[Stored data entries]
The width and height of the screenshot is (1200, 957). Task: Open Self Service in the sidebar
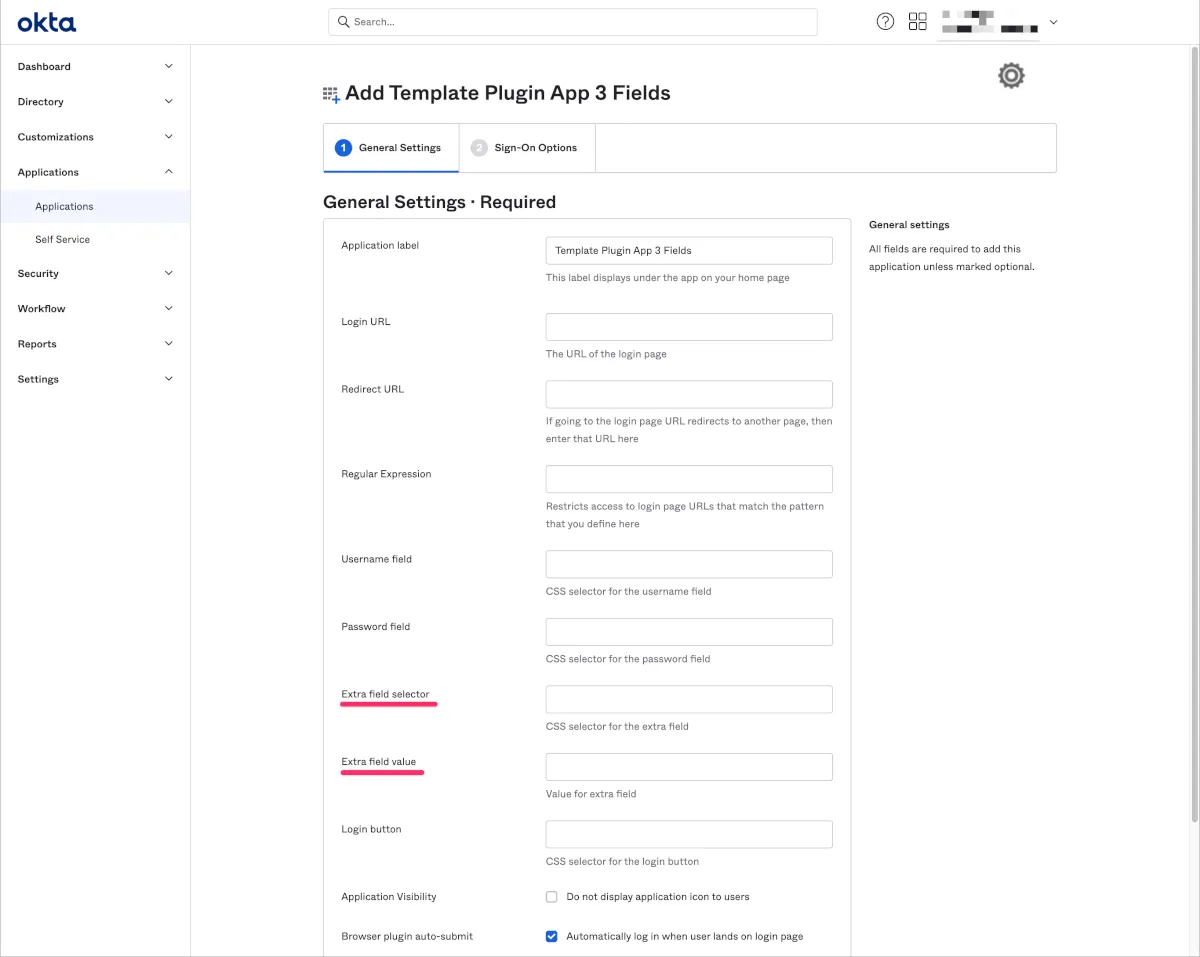point(62,240)
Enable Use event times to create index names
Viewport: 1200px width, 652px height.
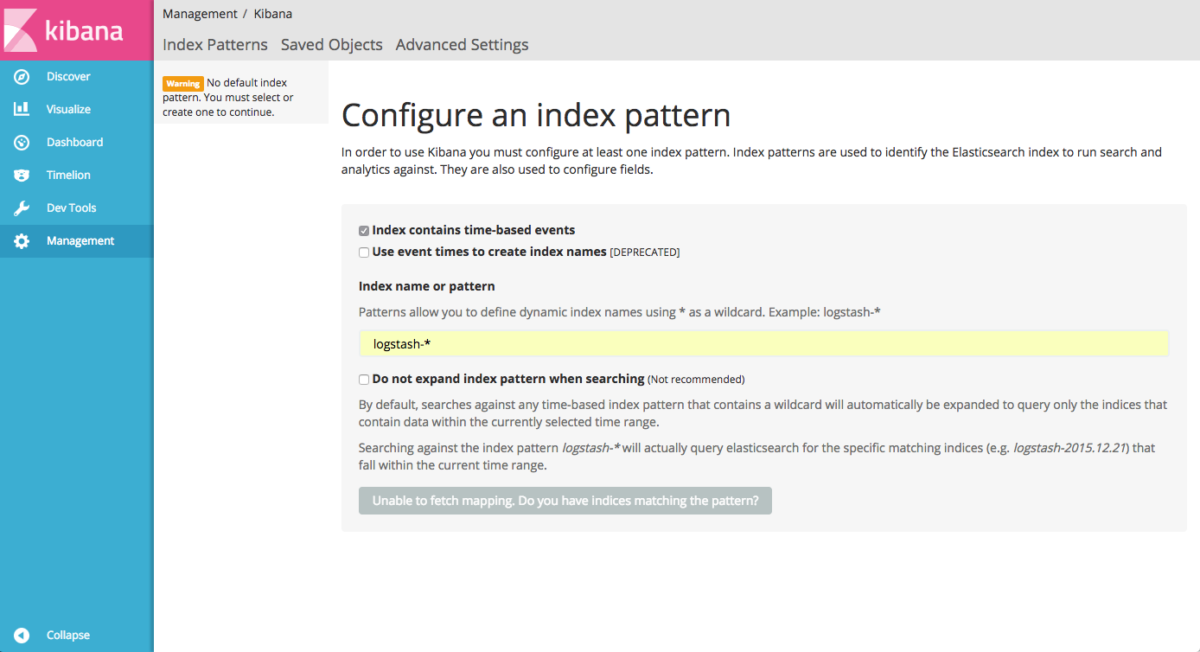tap(364, 253)
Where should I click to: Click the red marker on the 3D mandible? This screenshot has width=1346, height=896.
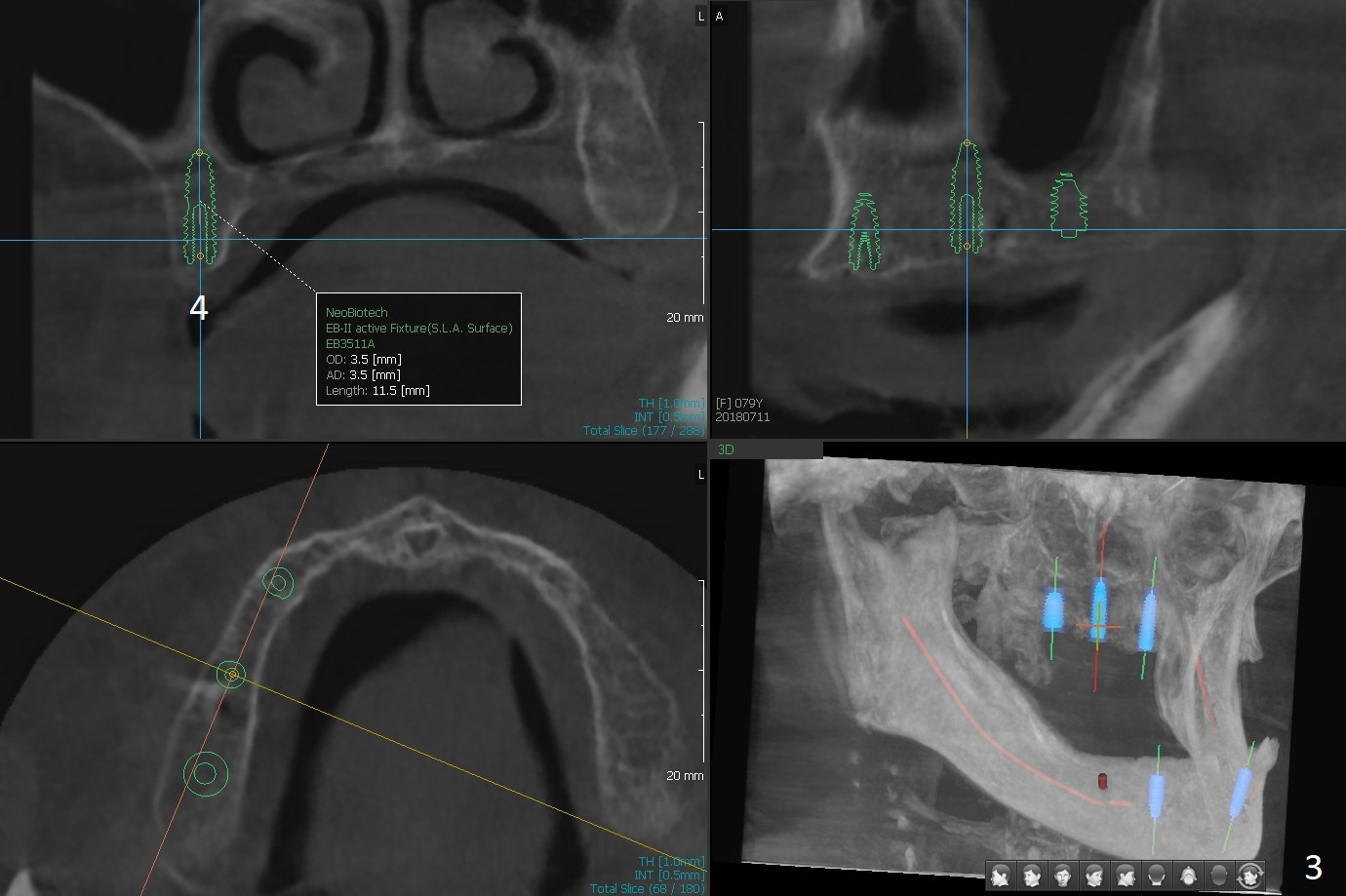1103,780
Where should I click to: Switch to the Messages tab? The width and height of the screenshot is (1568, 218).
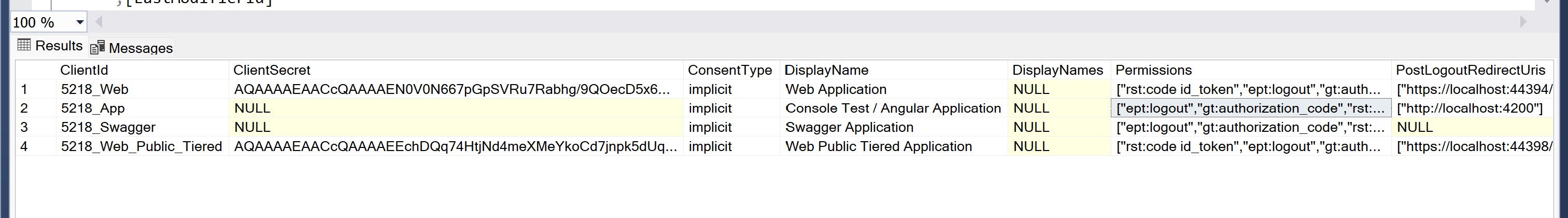point(132,48)
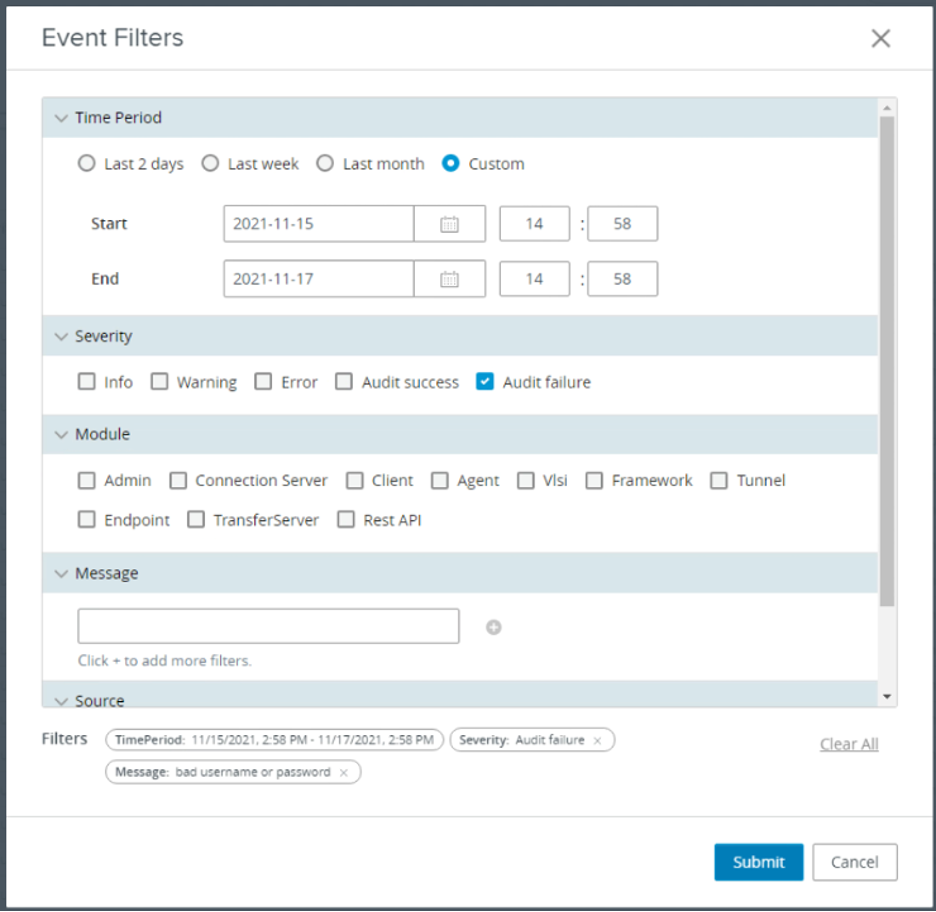Close the Event Filters dialog
The image size is (936, 912).
(880, 38)
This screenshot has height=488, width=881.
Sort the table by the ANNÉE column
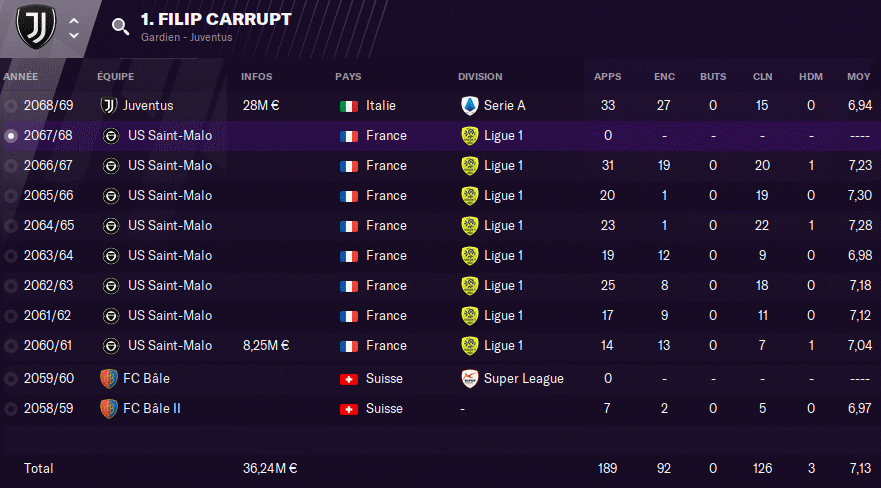coord(21,76)
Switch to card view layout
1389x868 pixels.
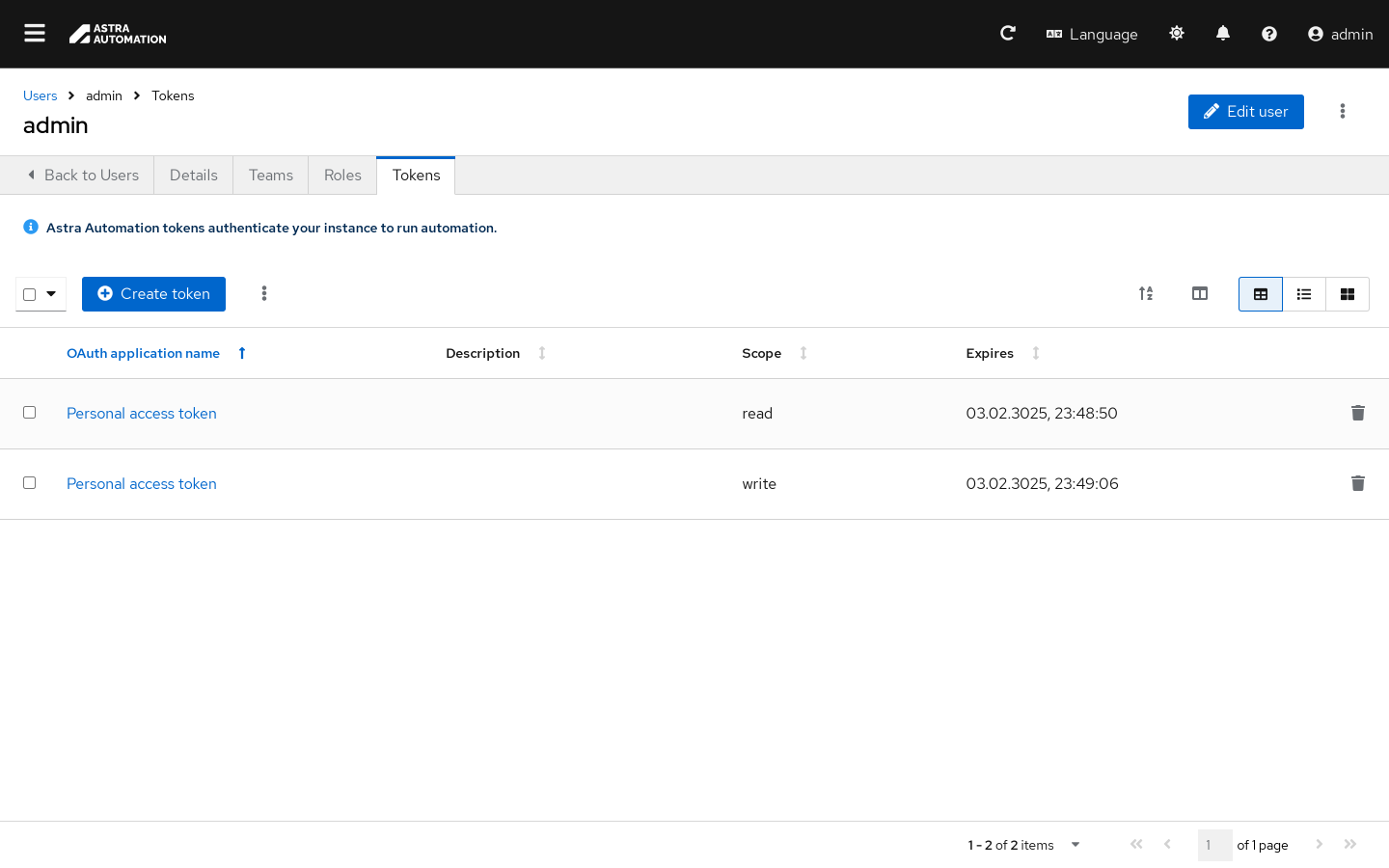pyautogui.click(x=1348, y=294)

YOUR GOAL - You need to copy every entry exactly, taking out only the pictures.

WRITTEN ANSWER -
The width and height of the screenshot is (1200, 957). Task: Open Self Service in the sidebar
point(62,240)
Enable Use event times to create index names
Viewport: 1200px width, 652px height.
tap(364, 253)
Where should I click to: Click the red marker on the 3D mandible? This screenshot has width=1346, height=896.
1103,780
Where should I click to: Switch to the Messages tab? The width and height of the screenshot is (1568, 218).
point(132,48)
Close the Event Filters dialog
The image size is (936, 912).
(880, 38)
This screenshot has height=488, width=881.
Sort the table by the ANNÉE column
coord(21,76)
Switch to card view layout
1389x868 pixels.
pyautogui.click(x=1348, y=294)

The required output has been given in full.